When students have been given ample time to complete their web-search, I will ask them to share, in small groups, what they have learned. Students are to compare and contrast ideas and they should add to their notes if a classmate has something they don’t. Next, the students will be asked to summarize their ideas into one statement per big idea they researched. For heroism (The Odyssey web-search), a small group of students wrote, “A hero is someone who does something courageous to help someone else.” Another small group wrote, “leadership is getting people to believe in you and getting others involved” when addressing leadership. As a large group, students share these summarized ideas which, in return, lay the foundation for the ideas students will encounter as they read. In addition, I learn valuable information from the students as to where they are in their background knowledge and where their interests might guide our activities.

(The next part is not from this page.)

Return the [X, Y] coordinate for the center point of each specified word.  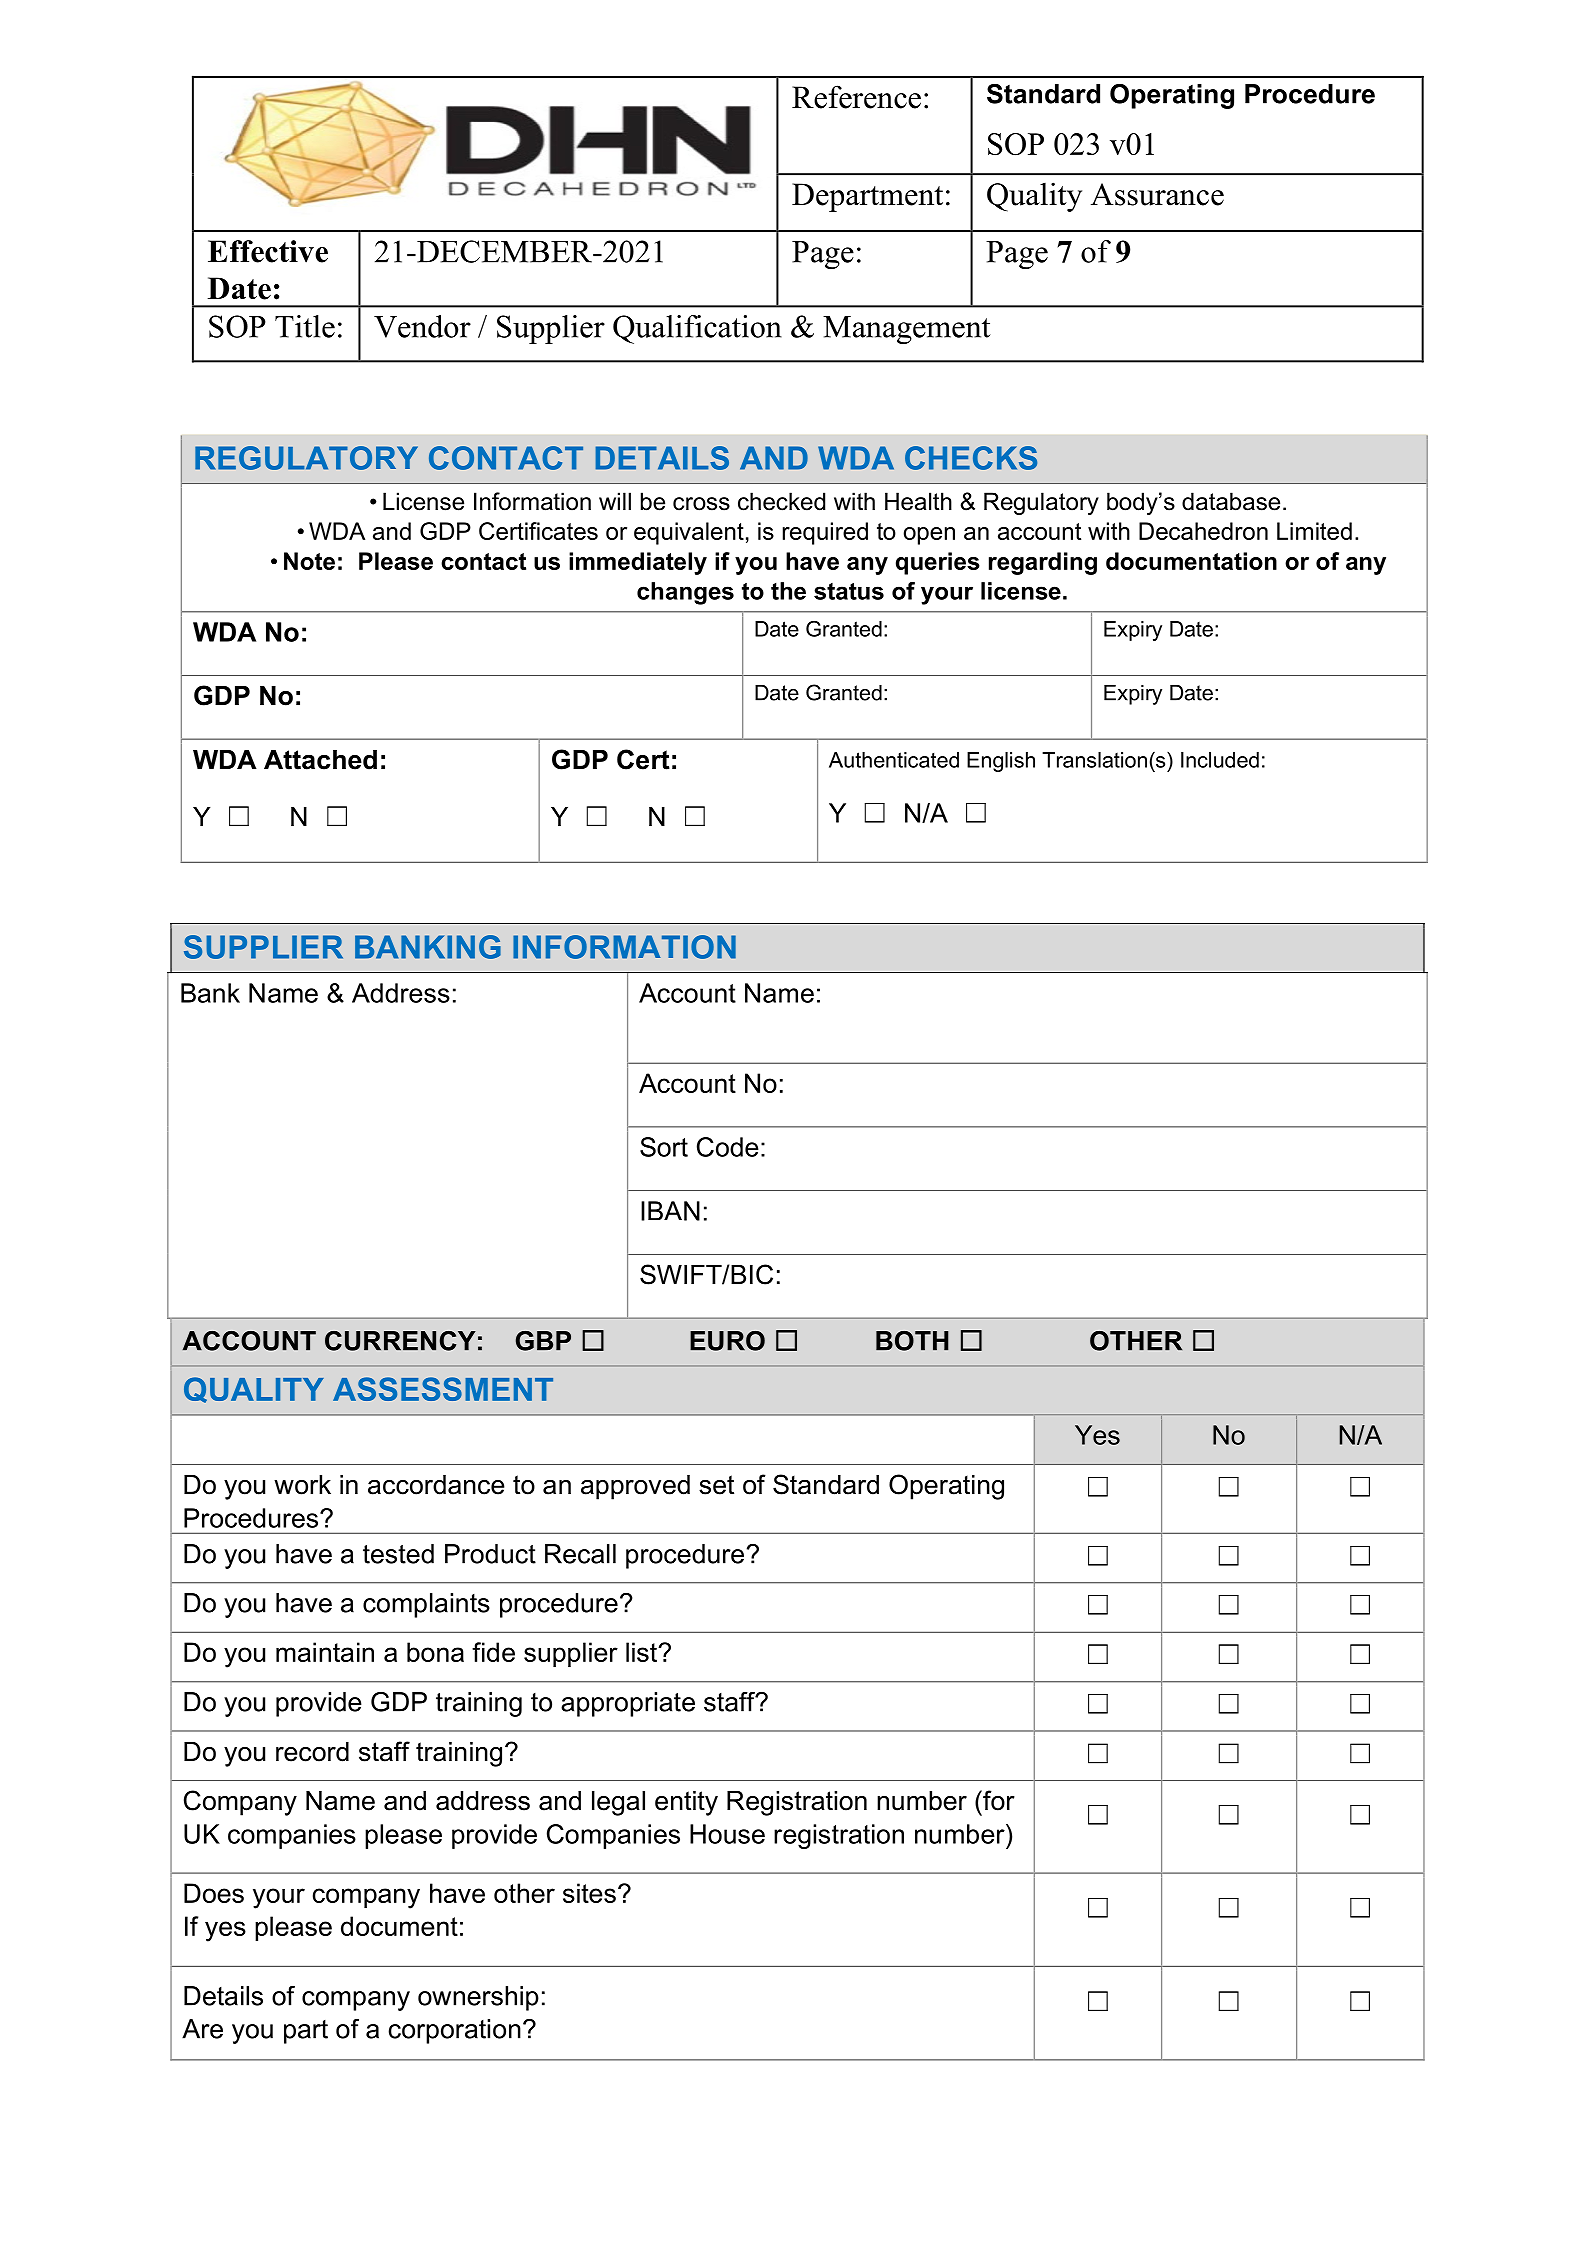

The next step in web-search process is having students fill out a K-W-L-R Chart (many have done this, Gallagher included). In one column students will identify what they K now about the topic, what they W ant to know about the topic by the time they finish reading, what they have L earned as they read, and, finally, R emaining unanswered questions upon completion of the reading. Frequently throughout the unit I direct students back to the K-W-L-R Chart to add more questions or resolve any previous questions.
The K-W-L-R chart, or similar activity, is a key component (guide) for my instruction and the path my students will take throughout the unit. The remaining unanswered question(s) will result in a research project for students to further explore the gaps of information.
The end result cannot be achieved without building background knowledge. Students will be engaged with a complex text when they have a foundation of knowledge that gives them a purpose for continued reading. Once I have helped students access relevant background knowledge, I can then provide some tools to utilize while reading a complex text. My goal, as always, is to have students become confident readers who are not intimidated to attack any text on their journey. Embracing complex texts can only happen when students have acquired enough background knowledge that empowers them to man their oars.
There are many more activities teachers use to build background knowledge such as literary bridges, vocabulary study, and virtual (cyber) experiences. If you have other suggestions, I would love to read about them.